**PROVIDED ENTRIES**
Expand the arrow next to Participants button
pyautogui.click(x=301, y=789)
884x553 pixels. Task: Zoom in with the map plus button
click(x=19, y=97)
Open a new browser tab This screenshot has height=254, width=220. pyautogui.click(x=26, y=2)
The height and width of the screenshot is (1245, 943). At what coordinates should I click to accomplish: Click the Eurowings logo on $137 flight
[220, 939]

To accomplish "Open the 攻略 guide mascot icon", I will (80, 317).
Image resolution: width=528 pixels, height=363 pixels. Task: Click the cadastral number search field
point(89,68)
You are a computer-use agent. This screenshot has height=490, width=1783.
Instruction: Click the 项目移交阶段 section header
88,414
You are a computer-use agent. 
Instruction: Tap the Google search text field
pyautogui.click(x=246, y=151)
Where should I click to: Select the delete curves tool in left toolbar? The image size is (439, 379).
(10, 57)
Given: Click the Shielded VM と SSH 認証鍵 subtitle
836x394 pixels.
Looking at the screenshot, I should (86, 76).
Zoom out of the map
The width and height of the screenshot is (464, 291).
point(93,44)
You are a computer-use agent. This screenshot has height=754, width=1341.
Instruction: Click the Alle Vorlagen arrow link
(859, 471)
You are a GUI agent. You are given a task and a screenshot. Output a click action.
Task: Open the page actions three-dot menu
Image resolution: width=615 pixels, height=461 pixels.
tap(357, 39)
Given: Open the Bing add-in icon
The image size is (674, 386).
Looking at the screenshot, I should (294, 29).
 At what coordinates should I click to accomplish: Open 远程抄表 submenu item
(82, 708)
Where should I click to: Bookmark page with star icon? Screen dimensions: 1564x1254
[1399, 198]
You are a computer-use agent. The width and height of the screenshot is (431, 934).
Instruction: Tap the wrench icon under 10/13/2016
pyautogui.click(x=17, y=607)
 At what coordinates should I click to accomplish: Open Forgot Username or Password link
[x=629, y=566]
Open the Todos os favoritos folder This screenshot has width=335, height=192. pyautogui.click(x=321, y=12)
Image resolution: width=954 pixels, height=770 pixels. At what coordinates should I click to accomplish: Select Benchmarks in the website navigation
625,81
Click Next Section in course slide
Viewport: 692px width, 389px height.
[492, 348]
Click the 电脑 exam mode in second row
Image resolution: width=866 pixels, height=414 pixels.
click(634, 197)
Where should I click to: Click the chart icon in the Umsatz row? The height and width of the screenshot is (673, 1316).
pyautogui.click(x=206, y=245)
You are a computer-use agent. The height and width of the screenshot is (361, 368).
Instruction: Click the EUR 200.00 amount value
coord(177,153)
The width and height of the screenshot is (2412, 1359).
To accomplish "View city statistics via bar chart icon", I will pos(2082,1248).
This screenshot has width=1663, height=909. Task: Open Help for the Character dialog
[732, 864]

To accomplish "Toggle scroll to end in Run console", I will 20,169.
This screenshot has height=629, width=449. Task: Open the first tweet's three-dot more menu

**PROMPT**
Copy the rows from the one containing "You are a computer-use agent. The width" through the last row, keeping every character unchanged.

**TASK SOLUTION**
You are a computer-use agent. The width and height of the screenshot is (431, 934).
Instruction: Tap the wrench icon under 10/13/2016
pyautogui.click(x=17, y=607)
 At what coordinates should I click to accomplish: Open Forgot Username or Password link
[x=629, y=566]
Open the Todos os favoritos folder This screenshot has width=335, height=192. pyautogui.click(x=321, y=12)
Image resolution: width=954 pixels, height=770 pixels. At what coordinates should I click to accomplish: Select Benchmarks in the website navigation
625,81
Click Next Section in course slide
Viewport: 692px width, 389px height.
[492, 348]
Click the 电脑 exam mode in second row
Image resolution: width=866 pixels, height=414 pixels.
click(634, 197)
Where should I click to: Click the chart icon in the Umsatz row? The height and width of the screenshot is (673, 1316).
pyautogui.click(x=206, y=245)
You are a computer-use agent. The height and width of the screenshot is (361, 368).
Instruction: Click the EUR 200.00 amount value
coord(177,153)
The width and height of the screenshot is (2412, 1359).
To accomplish "View city statistics via bar chart icon", I will pos(2082,1248).
This screenshot has width=1663, height=909. Task: Open Help for the Character dialog
[732, 864]

To accomplish "Toggle scroll to end in Run console", I will 20,169.
This screenshot has height=629, width=449. Task: Open the first tweet's three-dot more menu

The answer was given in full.